Police in Manchester assist a man who has taken spice

Drug dealers are finding “innovative ways” of circumventing a police crackdown on the sale of the banned drug spice, according to drugs experts.

Academics at Manchester Metropolitan University (MMU), who are researching the rise of the drug, and local charity workers told the Guardian a shift is occurring in how spice is circulated in Manchester.

Spice, one of the names used for a group of chemicals known as synthetic cannabinoids, is commonly sprayed on plants, such as the marsh mallow plant, before being sold to be smoked.

But there is evidence that dealers are dipping cigarettes in vials of the chemical before selling them, or spraying the chemical on to pieces of paper, such as cigarette papers, which can then be ripped up and added to a joint.

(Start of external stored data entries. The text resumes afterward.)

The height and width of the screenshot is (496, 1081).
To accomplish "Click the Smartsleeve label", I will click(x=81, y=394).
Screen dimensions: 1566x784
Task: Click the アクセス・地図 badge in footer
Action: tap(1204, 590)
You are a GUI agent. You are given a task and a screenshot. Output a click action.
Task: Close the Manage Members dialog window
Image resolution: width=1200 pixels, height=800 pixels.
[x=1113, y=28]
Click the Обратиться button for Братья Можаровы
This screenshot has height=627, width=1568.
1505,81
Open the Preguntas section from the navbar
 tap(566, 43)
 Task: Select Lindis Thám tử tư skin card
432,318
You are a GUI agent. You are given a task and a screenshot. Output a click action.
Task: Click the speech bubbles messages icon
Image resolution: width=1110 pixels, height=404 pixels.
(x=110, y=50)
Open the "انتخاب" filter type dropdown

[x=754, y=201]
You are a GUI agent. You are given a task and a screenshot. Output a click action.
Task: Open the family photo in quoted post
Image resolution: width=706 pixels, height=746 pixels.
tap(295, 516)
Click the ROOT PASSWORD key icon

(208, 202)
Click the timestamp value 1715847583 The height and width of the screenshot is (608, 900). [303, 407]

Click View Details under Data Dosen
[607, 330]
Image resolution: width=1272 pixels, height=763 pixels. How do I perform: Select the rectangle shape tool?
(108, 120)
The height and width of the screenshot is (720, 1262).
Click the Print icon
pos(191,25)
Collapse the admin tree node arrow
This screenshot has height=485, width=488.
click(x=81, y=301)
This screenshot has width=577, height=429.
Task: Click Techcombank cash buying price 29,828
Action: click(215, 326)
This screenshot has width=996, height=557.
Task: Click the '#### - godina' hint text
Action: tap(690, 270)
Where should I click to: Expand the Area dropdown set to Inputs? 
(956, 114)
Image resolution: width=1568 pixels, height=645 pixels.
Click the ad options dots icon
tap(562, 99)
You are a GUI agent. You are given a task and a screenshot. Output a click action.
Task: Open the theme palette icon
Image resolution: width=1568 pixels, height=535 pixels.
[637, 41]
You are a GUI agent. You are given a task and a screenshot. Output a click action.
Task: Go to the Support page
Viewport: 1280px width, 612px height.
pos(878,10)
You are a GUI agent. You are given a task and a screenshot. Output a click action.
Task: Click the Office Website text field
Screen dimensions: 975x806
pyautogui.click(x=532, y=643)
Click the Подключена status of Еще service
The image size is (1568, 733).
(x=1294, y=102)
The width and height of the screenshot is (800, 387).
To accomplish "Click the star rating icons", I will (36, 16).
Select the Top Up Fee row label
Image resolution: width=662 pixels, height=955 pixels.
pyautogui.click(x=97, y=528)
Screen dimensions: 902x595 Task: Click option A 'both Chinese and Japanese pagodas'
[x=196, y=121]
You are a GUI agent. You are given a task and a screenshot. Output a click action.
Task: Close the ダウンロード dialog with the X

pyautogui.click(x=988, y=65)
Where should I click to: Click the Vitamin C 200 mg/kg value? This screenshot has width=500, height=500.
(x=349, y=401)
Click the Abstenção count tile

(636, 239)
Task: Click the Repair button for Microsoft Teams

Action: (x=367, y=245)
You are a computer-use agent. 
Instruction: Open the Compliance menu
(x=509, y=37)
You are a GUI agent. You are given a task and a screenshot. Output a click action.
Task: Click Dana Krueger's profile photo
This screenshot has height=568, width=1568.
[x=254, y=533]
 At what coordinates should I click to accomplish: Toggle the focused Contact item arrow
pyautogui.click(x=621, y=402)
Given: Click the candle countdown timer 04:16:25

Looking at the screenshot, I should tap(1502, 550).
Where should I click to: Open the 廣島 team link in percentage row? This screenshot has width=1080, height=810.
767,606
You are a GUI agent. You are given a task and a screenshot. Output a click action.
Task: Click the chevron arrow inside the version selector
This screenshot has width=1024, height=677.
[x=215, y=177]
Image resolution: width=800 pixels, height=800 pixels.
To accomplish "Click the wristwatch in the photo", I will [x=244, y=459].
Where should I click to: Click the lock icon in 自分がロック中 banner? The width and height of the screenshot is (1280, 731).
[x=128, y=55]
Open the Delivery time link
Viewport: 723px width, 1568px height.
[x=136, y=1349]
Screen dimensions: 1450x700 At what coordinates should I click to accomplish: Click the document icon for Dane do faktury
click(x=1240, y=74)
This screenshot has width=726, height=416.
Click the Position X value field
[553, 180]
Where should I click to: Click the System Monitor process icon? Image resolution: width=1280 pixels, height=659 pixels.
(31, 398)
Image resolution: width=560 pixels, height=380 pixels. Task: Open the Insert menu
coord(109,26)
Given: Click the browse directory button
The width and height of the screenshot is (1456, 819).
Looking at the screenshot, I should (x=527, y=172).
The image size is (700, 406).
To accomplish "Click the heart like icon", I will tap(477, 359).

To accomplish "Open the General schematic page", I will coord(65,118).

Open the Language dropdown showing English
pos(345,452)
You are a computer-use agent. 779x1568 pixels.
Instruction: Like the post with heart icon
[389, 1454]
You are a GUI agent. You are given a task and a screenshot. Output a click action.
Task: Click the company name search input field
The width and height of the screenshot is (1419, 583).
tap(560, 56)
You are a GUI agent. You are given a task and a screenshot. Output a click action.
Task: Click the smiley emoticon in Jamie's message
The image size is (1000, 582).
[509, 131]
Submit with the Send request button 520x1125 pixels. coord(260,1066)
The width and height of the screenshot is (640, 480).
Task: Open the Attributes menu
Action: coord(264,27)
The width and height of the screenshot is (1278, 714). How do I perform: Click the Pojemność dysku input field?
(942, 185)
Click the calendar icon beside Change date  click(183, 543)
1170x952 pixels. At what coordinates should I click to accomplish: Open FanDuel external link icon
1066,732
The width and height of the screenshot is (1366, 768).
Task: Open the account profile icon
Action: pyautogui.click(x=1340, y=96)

Authorities in Manchester have reported a surge in the use of the highly addictive drug, with research estimating that 90-95% of the city’s homeless population have tried it. Spice was previously legally sold in shops and online, before being banned under the Psychoactive Substances Act in May last year.

While the substance was initially marketed as having effects similar to those of cannabis, experts have said such comparisons were dangerous, as the effects of spice are much more extreme and unpredictable. While there is very little research into the effects the chemicals have on the body, there are multiple reports of people dying after smoking it in the UK.

Ten people were hospitalised in Oldham last month after taking crystallised spice, having mistaken it for the drug MDMA. Greater Manchester police said it was the first time they had seen the drug distributed in that form, and tests showed it was 100% pure. Researchers at MMU have said the dealers who sold the crystallised spice used in the Oldham incident were likely to have been unaware of what they were selling. The researchers said it did not make economic sense to sell such a strong drug in so pure a form, when so much money could be made from diluting it.

Dr Robert Ralphs, a senior lecturer in criminology at MMU, said that while dealers had been caught with hundreds of £5 bags of spice, it was much harder to catch criminals carrying cigarettes or papers laced with the drug. “It’s like anything. People will always find innovative ways of getting around the criminalisation,” he said. “And invariably they tend to be more risky.”

A police source said they were aware that new methods were being used to distribute the drug, as “necessity was the mother of invention”.

Spice use has been a problem in Britain’s prisons for years, helped by the fact it does not show up in routine drug tests. Ralphs said many of the techniques used to distribute the drug to prisoners were now being used on the streets.

“Lots of drugs trends emerge in prisons and then come out into the community,” he said. MMU research published in December 2016 found spice was being sprayed on children’s drawings and letters before being taken into prison and smoked.

The chemical used to make spice is thought to come from China and is comparatively easy to smuggle into the UK because only a tiny amount is needed to have an effect. An investigation by the Sunday People showed the drug could be ordered over the internet at low prices that would allow dealers to make huge profits.